Гудрун передернула плечами.
– Плевать я хотела на этот ваш рай! – заявила она.
– И это говорит не мусульманка! – заметил Джеральд.
Биркин сосредоточенно вел машину, и не слышал, о чем они говорили. А Гудрун, сидя прямо за его спиной, насмешливо радовалась тому, что рассказала Джеральду о его мыслях.
– Он говорит, – добавила она с ироничной гримасой, – что в браке можно обрести вечное равновесие, если ты свяжешь себя узами и в то же время останешься самим собой, не сольешься с другим существом.
– Меня это не вдохновляет, – сказал Джеральд.
– В этом-то все и дело, – сказала Гудрун.
– Я верю, что если ты способен любить, испытать подлинное забвение, значит ты это испытаешь, – сказал Джеральд.
– Я согласна с этим, – ответила она.
– И Руперт, кстати, тоже согласен – хотя он это постоянно отрицает.
– Нет, – сказала Гудрун. – Он не откажется от собственного «я» ради другого человека. На него нельзя положиться. В этом-то, мне кажется, и есть его проблема.
– И в то же время он хочет жениться! Ну женится он, и что дальше?
– А дальше будет рай! – сострила Гудрун.
Биркин за рулем машины почувствовал, как по его спине пополз вверх холодок, словно что-то угрожало его жизни. Но он лишь поежился.

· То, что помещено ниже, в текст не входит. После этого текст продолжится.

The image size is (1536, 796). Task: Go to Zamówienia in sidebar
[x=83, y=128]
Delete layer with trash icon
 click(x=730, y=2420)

Начинался дождь. Хоть что-то изменилось. Биркин остановил машину и пошел поднимать откидной верх.
Глава XXII
Как женщина женщине
Они прибыли в город и простились с Джеральдом на вокзале. Гудрун с Винифред отправились на чай к Биркину, куда также должна была подъехать и Урсула.
Однако первым человеком, еще днем появившимся в его квартире, была Гермиона. Биркина не было, поэтому она просто прошла в гостиную, где рассматривала его книги и ноты, играла на пианино.
Вскоре приехала Урсула.
Присутствие в квартире Биркина Гермионы, о которой она какое-то время ничего не слышала, неприятно удивило ее.
– Какая неожиданная встреча, – сказала она.
– Да, – ответила Гермиона. – Я была в Эксе[52]…
– Поправляли здоровье, наверное?
– Да.
Женщины смотрели друг на друга. Урсуле было неприятно вытянутое серьезное, склоненное лицо Гермионы. В нем было что-то от тупой и переоценивающей свои силы лошади. «Ее лицо смахивает на лошадиную морду, – подумала про себя Урсула, – она мчится вперед, а глаза закрыты шорами». Казалось, у лица Гермионы, как у луны, была только одна сторона. Оборотной стороны не существовало. Она могла видеть только плоскую, но идеальную для нее, равнину живого сознания. Ее владения заканчивались там, где начинался мрак. Одна половина ее существа, подобно скрытой стороне луны, была нежизнеспособной.